▶ Extracted text:
Review 2186 : Resurge – Resurge from Underneath – English

Resurge unveils its debut album.

Three years after their debut EP, the Portuguese band signed to Miasma Records and made up of three former Underneath members, Luís « Big » Neves (guitar, Inseminated, ex-Brutal Brain Damage), Sérgio Garraio (bass, Embraced by Fall) and Ricardo Neto (drums), accompanied by their new vocalist David Bento, announce the release of Resurge from Underneath, illustrated by Marco Martins (Analepsy, ex-Brutal Brain Damage).

The album opens with Resurge, a chilling intro where the first simple macabre riffs appear, followed by equally effective vocal parts to lead us into the eponymous composition, Resurge from Underneath, where the band significantly speeds up while keeping their heavy jerky Old School approach. The vocalist also lashes out during the livelier parts, but the musicians retain their eerie ambience thanks to the harmonics while they borrow from Death/Thrash to place sharp catchy parts on Blame It on You, the following track, which is sure to free necks. Same feeling on Mindless Greed, where the band remains anchored in their devastatingly aggressive patterns, but leads take on a hint of unexpected madness in contrast to Graft of Reluctance which develops an explosive and relatively heavy rhythm, with a hovering touch from time to time. Entombed in Torment gives us a moment’s respite with a groovy but rather slow sound, then the sinister bell of Circle of Death rings after a growl, initially offering a slow rhythm, but soon igniting quite regularly in its turn, creating energetic moshparts. Vehemence follows, and with such an equivocal title, the sound is bound to be wild and conducive to frenzied headbanging, though with a more moderate break, before The Epitaph closes the album with an oppressive slowness and blood-curdling guitars, before speeding off again and gradually disappearing.

Resurge offers us an aggressive version of Old School Death Metal on Resurge from Underneath. The band doesn’t hold back its riffs, letting them move from angst-ridden ambience to overt brutality.

▶ Check your understanding:
A – From the review, return the part that opens with the words containing "Review 2186 : Resurge" and closes with "ex-Brutal Brain Damage).".
B – Answer these questions from the review:
(i) Which record label is the band signed to?
(ii) Who illustrated Resurge from Underneath?
(iii) Which track closes the album?
Nothing in the listing is needed to work with the review.

▶ Given records:
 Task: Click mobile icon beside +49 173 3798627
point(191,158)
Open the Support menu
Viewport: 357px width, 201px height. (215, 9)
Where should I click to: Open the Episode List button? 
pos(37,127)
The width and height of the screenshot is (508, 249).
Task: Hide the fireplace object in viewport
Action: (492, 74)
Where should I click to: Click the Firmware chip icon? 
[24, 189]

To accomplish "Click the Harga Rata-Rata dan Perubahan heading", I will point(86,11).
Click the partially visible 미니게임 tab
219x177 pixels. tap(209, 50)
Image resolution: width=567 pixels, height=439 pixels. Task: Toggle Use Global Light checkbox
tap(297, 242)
---
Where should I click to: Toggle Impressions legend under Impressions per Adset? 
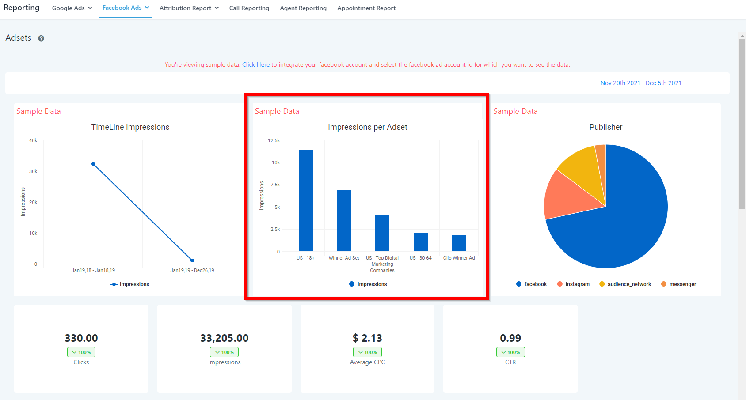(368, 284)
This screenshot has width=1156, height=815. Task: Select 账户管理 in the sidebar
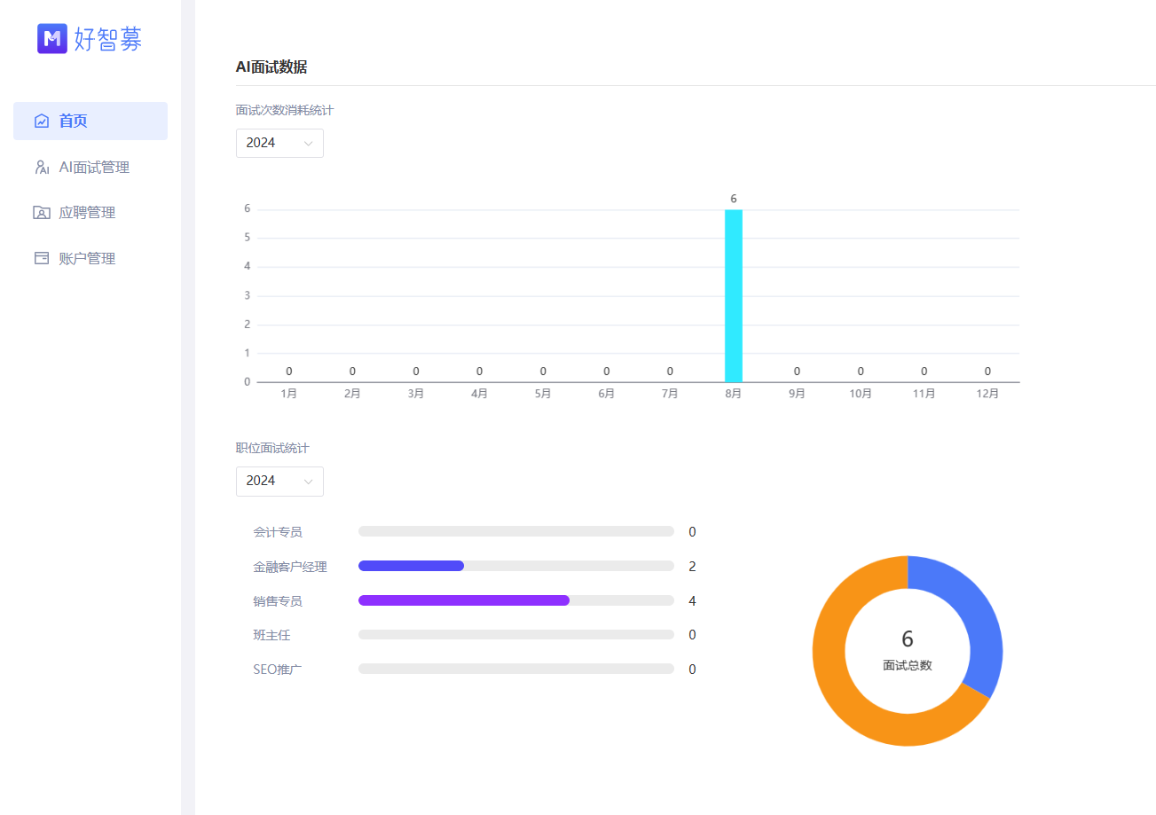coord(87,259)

▶ Exercise solutions:
A –
Review 2186 : Resurge – Resurge from Underneath – English

Resurge unveils its debut album.

Three years after their debut EP, the Portuguese band signed to Miasma Records and made up of three former Underneath members, Luís « Big » Neves (guitar, Inseminated, ex-Brutal Brain Damage), Sérgio Garraio (bass, Embraced by Fall) and Ricardo Neto (drums), accompanied by their new vocalist David Bento, announce the release of Resurge from Underneath, illustrated by Marco Martins (Analepsy, ex-Brutal Brain Damage).

B –
(i) Miasma Records
(ii) Marco Martins
(iii) The Epitaph